Mounting tensions with Syria sink US stocks

NEW YORK (AP) - Fears of an escalating conflict in Syria rippled across financial markets on Tuesday, sinking stocks, lifting gold and pushing the price of oil to the highest in a year and a half.

A day after Secretary of State John Kerry said there was "undeniable" evidence of a large-scale chemical attack in Syria, tensions between the U.S. and the regime of Bashar Assad mounted. Defense Secretary Chuck Hegel said the U.S. military was ready to strike if President Barrack Obama gave the order. Syria's foreign minister said his country would defend itself.

The threats raised worries on Wall Street that the U.S. was more likely to attack Syria.

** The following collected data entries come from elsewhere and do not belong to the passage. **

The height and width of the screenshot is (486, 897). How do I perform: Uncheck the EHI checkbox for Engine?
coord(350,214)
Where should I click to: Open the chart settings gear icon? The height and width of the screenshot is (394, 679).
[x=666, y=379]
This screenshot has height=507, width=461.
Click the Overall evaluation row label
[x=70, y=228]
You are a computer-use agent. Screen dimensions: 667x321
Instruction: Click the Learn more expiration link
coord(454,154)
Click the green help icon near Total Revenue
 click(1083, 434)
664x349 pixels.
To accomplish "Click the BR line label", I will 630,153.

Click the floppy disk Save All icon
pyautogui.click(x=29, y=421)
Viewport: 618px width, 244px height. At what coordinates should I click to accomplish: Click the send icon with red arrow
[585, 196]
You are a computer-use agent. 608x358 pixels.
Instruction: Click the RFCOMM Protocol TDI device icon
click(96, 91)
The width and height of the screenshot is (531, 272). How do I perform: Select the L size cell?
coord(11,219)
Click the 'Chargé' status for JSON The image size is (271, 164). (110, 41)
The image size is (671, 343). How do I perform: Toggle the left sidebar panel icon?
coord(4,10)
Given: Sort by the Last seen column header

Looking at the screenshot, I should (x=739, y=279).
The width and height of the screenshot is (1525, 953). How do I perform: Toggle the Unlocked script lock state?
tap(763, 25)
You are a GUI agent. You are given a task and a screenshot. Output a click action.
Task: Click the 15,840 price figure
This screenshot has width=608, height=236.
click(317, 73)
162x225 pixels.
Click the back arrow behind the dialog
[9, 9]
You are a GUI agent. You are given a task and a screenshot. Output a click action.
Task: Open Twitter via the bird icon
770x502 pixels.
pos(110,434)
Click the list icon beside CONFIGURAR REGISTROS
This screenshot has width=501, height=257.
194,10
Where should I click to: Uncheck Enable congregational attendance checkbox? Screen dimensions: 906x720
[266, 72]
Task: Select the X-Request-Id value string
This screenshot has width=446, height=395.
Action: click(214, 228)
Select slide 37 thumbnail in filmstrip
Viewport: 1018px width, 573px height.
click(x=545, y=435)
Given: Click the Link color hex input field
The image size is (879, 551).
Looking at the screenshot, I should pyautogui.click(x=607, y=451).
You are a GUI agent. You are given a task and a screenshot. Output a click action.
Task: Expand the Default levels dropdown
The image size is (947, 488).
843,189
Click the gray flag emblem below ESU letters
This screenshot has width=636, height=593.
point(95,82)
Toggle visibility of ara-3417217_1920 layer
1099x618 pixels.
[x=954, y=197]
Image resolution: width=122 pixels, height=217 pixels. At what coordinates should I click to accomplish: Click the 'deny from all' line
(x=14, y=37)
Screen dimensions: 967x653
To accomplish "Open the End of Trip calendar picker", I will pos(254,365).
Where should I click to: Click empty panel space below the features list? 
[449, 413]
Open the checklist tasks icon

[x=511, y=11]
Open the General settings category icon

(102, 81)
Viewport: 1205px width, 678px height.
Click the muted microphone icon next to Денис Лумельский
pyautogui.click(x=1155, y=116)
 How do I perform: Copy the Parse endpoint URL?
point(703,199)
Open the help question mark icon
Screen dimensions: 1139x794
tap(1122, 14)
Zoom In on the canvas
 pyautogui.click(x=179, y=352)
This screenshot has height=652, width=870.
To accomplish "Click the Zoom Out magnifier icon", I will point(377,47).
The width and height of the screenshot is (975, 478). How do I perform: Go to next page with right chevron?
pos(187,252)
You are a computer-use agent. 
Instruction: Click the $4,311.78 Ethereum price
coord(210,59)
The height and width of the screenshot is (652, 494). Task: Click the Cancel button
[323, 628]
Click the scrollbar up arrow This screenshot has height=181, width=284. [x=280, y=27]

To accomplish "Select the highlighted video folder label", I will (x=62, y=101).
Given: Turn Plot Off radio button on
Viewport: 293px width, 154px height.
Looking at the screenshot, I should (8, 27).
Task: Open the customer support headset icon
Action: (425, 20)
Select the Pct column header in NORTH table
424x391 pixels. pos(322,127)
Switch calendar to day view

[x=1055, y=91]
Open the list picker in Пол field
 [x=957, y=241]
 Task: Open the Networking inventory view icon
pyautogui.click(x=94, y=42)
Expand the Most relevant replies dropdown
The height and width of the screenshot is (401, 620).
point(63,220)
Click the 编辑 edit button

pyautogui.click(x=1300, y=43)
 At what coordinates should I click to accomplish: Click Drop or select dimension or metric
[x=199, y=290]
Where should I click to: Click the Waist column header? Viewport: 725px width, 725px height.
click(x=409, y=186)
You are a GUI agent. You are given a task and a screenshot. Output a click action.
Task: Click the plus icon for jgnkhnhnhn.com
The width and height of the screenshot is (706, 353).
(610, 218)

That could disrupt energy trade in the region, which in turn could hurt other markets as well as the economy.

The Dow Jones industrial average fell 159 points, or 1.1 percent, to 14,791 in late afternoon trading, the biggest decline in two weeks. The drop extended losses from Monday afternoon, when Kerry denounced Syria and caused the market to sag in the final hour of trading.

The Standard & Poor's 500 index lost 23 points, or 1.4 percent, to 1,634 and the Nasdaq composite fell 71 points, or 1.8 percent, to 3,586.

"The law of unintended consequences and the history of previous military interventions in the region is not a recipe for political and economic stability," said Neil MacKinnon, global macro strategist at VTB Capital.

The sell-off in U.S. stocks was broad. All 10 industry sectors in the S&P 500 index were in the red, and only 21 of the 500 stocks in the index rose. Utilities and other high dividend-paying stocks escaped the selling.

The impact wasn't just in stocks. Gold prices advanced and government bond prices jumped because traders see those investments holding their value better in times of uncertainty. Oil surged $3.03, or 2.9 percent, to $108.94, a level last reached in May 2011.

While Syria itself has little oil, traders feared an intervention in Syria could cause further instability in the Middle East and possibly disrupt the flow of oil from the region.

"People worry about this becoming a worst-case scenario and turning into a regional conflict," said Bill Stone, chief investment strategist at PNC Asset Management.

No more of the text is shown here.